何と言うか、この時間はのんびりするのが目的だったりするので(それこそ雲を眺めるようなまったりっぷりだ)、これはこれで、僕は構わないんだけど。
見ている人にしてみれば、退屈だっただろう。
まあ、すぐに退屈じゃなくなると思うけれど。
****
「よー、また会ったな」
その日の帰り道、昨日と同じように一人で歩いていた。
しかし、その結果が、昨日と同じであるとは限らない。
だからって、一昨日と違うとも完全には言い切れない。
再び周りから人がいなくなり、世界は白と黒と灰色に。
「いやー、よーくな、考えたらよー、ケーサツに通報とかされたらまずいわけよ俺。別に捕まったりはしないけどな、社会的に生活できねーよコレ、って気づいたし」
狐色、八木尖刃。
服は上下ともに着用している。さすがにそこまで突き抜けた質ではなかったようだ。
「ところでおまえはよー、この世界をどこまで知っているんだ?」
「……?」
急にそんなことを問いかけてくる八木。
僕が答えるのを、待っていた。
試されている、らしい。
「この空間は封陣で、あんたは色採、僕達は外れた存在……とりあえず、そのくらい」
それを聞いて、八木は短絡的に落胆した声を出した。
どうやら素晴らしいことに、僕はこの気に入らない男の眼鏡にかなわなかったようだ。
「ダメだなぁ。そんなんじゃダメだ」
ありがとう、あんたからならそれは最上の誉め言葉になる。
……と、かっこよくつらつらと並べているけど、正直、まだ怖い。
脚はかちこちだし、頭も上手く回らない。
目の前の異常に、勝てる気がしない。
「『俺達』はな、こういうことが出来るって見せてやったよな?」
八木は、再び『通りすがりの人』を捕まえた。
その人は、スーツ姿で、営業のサラリーマンらしかった。少なくとも僕にはそう見えた。
……ちょうど良いから、ここでひどく個人的な語り手、つまり僕に関しての説明がある。
今、僕は『らしかった』とか『少なくとも僕にはそう見えた』と言った。いや、書いた、だろうか? ……どっちでもいいか。

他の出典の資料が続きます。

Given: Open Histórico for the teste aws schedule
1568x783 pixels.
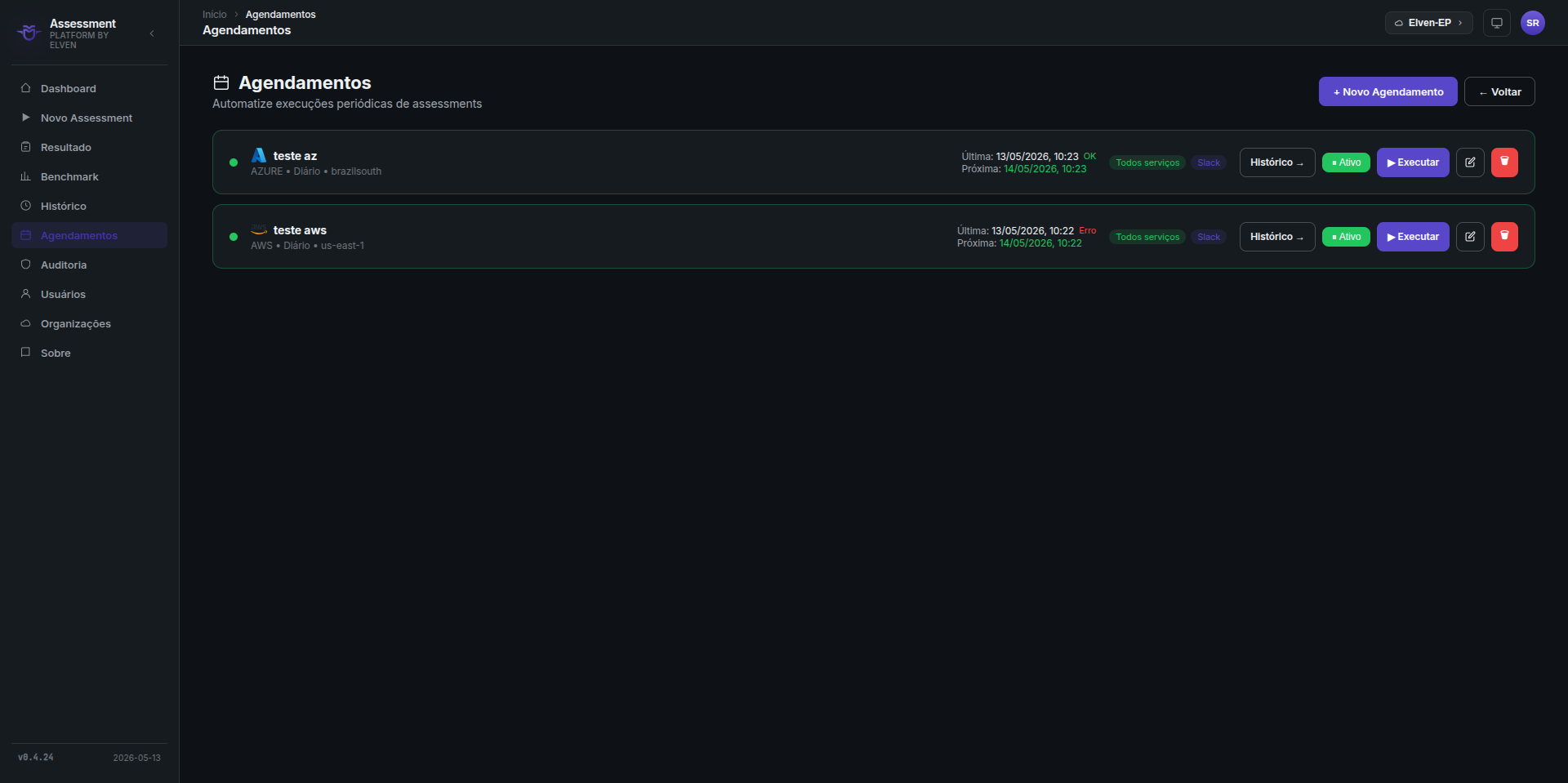Looking at the screenshot, I should click(1277, 237).
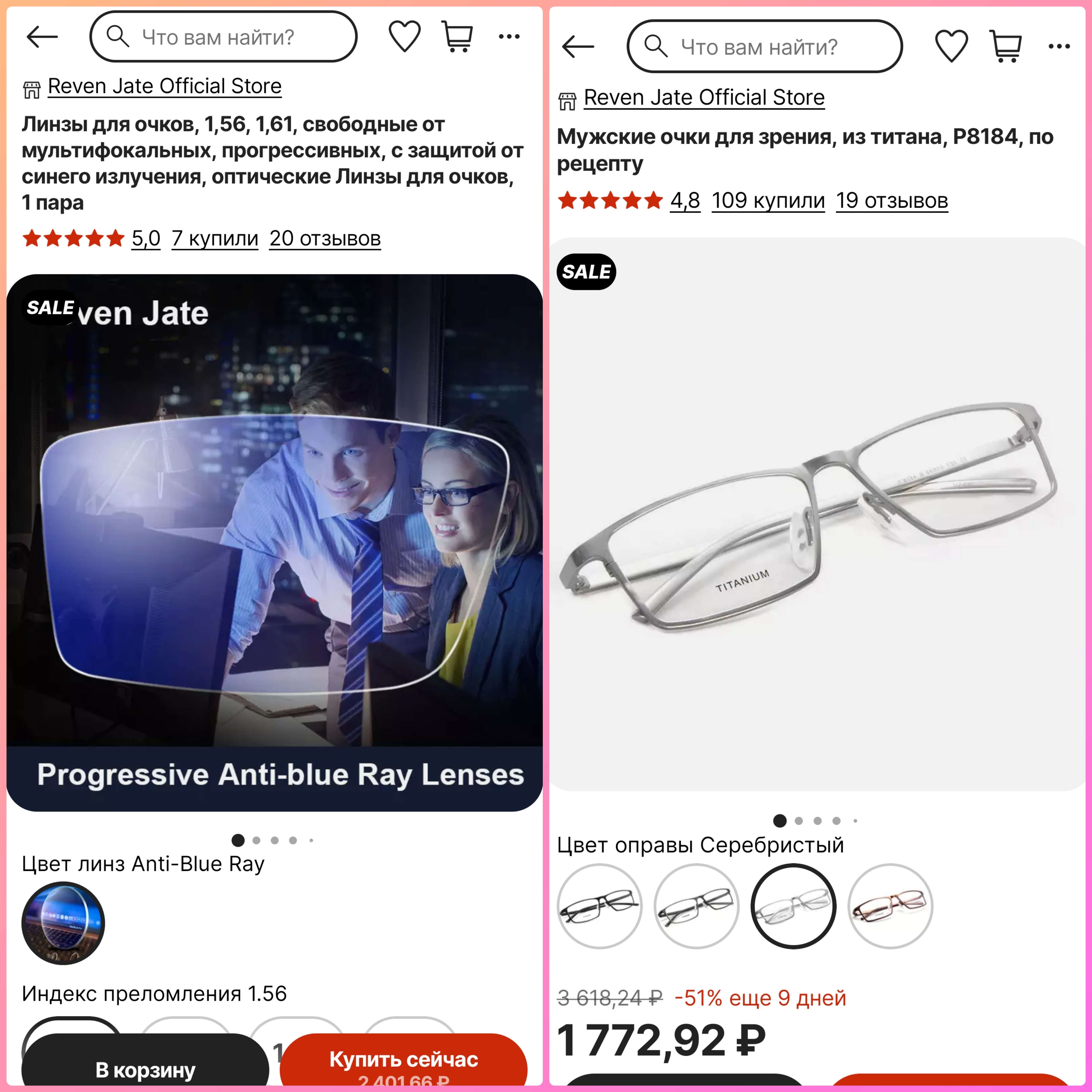Add titanium glasses to favorites heart icon

point(951,46)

そこでだ、……クオリアとか、そんな簡単な言葉で説明したくないのだが、僕はその人が『僕にとって』サラリーマンに見えるからと言って、また、その人が本当にサラリーマンだとしても、『他の誰か』の視点からは失業者や利権者、変装した刑事、『こっち』とは別の裏の世界の住人、果ては男装趣味の女性に見えるという可能性を否定したくはない(でも、少なくとも最後のやつだったら僕はとても悲しい)。
なぜなら、だったら、そうしないと、僕の見ている世界も信じてもらえないだろう?
こうして僕の『見える』世界を語っているけれど、他の人からは違うかもしれない。そんな可能性ぐらいは残しておきたい。
さて、そういう僕の主義を聞いてもらったところで、今後困ることはないけれど(ないのかよ! と自分でも突っ込みは入れた)、話を戻そう。
八木はそのサラリーマンに見える人を脱色した。人から色を抜くその顔は、恍惚そのもので、さらに、ぽっと息を吐いた。
色を抜かれたそいつは、さっきまでの青系統の――それ以上詳しくは、どんなだったかも思い出せないが――色とは違い、『見るも無惨な』琥珀色を浮かび上がらせ、八木の手から離れ、二三歩くと、消えて見えなくなった。
まるで世界から脱落するように、うっすらと、僕の視界から消えて無くなった。
「おっと最後まで、そして最期まで見てみろよ」
封陣が、解かれた。
世界が色を取り戻し、人から色が見えなくなる。
スーツはスーツを呼ぶのか、さっきの男……が混ざっているだろう集団を、僕は見つけだすことが出来た。そして、僕は外見の、身体的特徴以外の要素で、色を抜かれたスーツを見つけ出してしまった。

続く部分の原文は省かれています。